When George W. Bush addressed the Conservative Political Action Conference in 2008, I criticized the conservatives gathered for deluding themselves into believing that George W. Bush was one of them. George W. Bush, we now definitively discover, shared my view. "What is this movement you keep talking about in the speech?" he asked speechwriter Matt Latimer, who had been tasked with devising the president's CPAC address. "[T]ake out all this movement stuff. There is no movement." Indeed, there wasn't. The "conservative movement" Bush sought to delete from his speech had in fact been deleted from existence shortly after he had taken the oath of office.
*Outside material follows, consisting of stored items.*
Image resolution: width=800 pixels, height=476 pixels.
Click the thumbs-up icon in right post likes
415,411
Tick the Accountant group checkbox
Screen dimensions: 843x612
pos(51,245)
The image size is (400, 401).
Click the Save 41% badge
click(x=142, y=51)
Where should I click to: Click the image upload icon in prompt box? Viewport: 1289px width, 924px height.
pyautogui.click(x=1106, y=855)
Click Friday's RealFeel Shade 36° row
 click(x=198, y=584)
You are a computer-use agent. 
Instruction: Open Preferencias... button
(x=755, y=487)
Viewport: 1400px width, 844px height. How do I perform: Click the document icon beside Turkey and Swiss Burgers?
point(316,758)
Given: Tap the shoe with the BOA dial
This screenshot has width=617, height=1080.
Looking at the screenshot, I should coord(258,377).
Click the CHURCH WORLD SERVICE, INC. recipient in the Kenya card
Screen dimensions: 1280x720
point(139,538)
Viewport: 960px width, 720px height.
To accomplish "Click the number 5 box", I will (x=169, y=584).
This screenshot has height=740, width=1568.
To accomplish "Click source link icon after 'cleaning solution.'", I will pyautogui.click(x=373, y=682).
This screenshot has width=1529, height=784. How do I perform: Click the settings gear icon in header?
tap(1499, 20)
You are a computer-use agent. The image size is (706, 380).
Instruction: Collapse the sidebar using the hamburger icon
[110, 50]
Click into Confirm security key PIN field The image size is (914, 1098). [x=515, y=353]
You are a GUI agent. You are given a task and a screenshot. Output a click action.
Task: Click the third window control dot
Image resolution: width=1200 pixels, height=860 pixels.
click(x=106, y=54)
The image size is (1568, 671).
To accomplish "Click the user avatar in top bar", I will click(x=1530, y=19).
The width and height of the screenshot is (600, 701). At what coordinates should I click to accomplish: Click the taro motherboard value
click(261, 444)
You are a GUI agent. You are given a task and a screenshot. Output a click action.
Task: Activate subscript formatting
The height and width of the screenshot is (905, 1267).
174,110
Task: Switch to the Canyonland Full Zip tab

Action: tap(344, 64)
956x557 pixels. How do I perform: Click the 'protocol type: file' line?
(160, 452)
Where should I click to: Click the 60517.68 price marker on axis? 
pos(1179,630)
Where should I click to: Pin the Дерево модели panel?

There was something masochistic in the CPAC audience chanting "Four more years!" at a president who had trampled over their favored polices. Big government at home and abroad, amnesty for foreigners breaking into the country, the "veto" power missing in action for more than five years, bailouts for Wall Street, Detroit, and Baghdad, and a new department to add to the federal bureaucracy are the painful legacies of the Bush years. "Abuse me more!" was how I interpreted that mindless mantra. George W. Bush seemed to have interpreted that way too. "Look, I know this probably sounds arrogant to say," the president remarked to his speechwriter, "but I redefined the Republican Party."
Yeah, I guess he did redefine the Republican Party to an extent. And helped turn it into something like what the Democrat Party used to be before it too devolved and went way left.
Before? Try after.
I thought the Examiner was a liberal rag? Perhaps they've changed ownership.
Perhaps deconstruct would be a more apt verb. You can read Steve Hayward's The Age of Reagan to see just how total a dismantling job he did. Going from Reagan to Bush reminds of Mort Sahl's old line about going from the Founders to Nixon: "What does this prove? Darwin was wrong!"
I love the quote, Mal!
I guess that W forgot that when it comes to federal bailouts, one is too many and a thousand is never enough.